---------- Records to process ----------

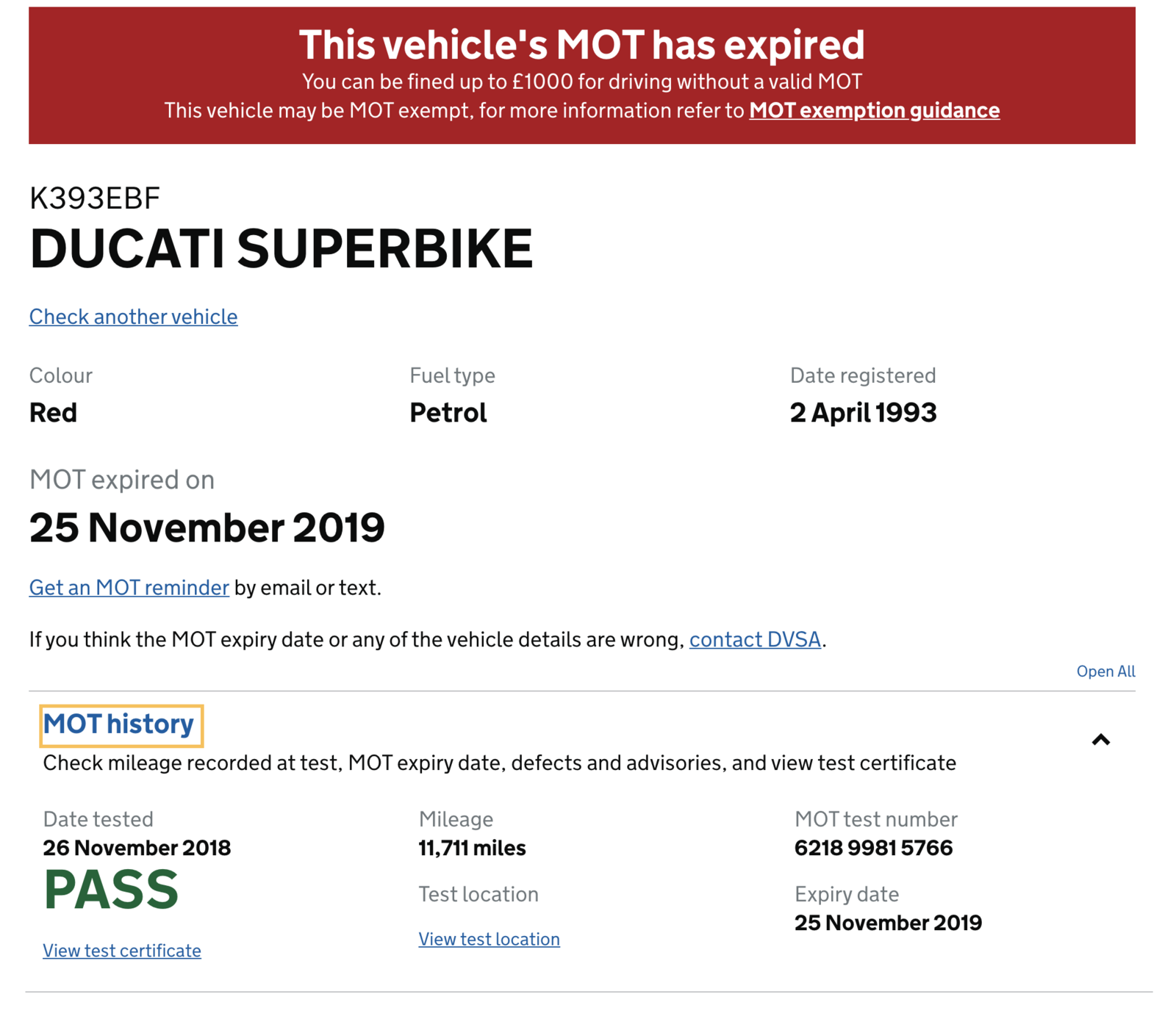Follow the contact DVSA link
Screen dimensions: 1176x1019
(755, 640)
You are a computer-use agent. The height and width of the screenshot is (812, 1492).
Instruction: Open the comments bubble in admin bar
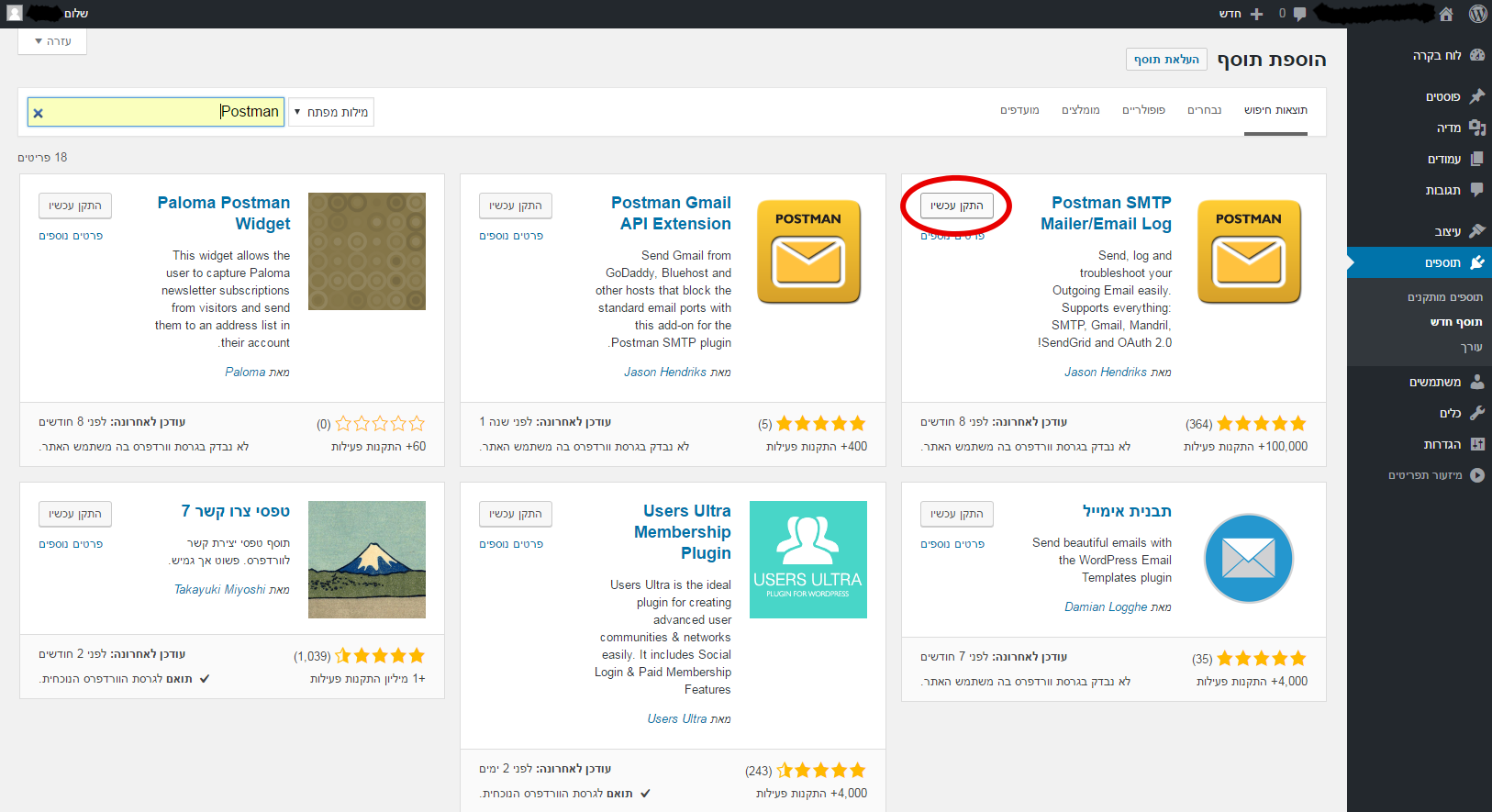coord(1298,14)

----------

» **Requirements**
Format the text of the items above as a JSON list of strings, one string per line, leaving out blank lines and the pictures.

» **Answer to this task**
[
  "Follow the contact DVSA link",
  "Screen dimensions: 1176x1019",
  "(755, 640)",
  "You are a computer-use agent. The height and width of the screenshot is (812, 1492).",
  "Instruction: Open the comments bubble in admin bar",
  "coord(1298,14)"
]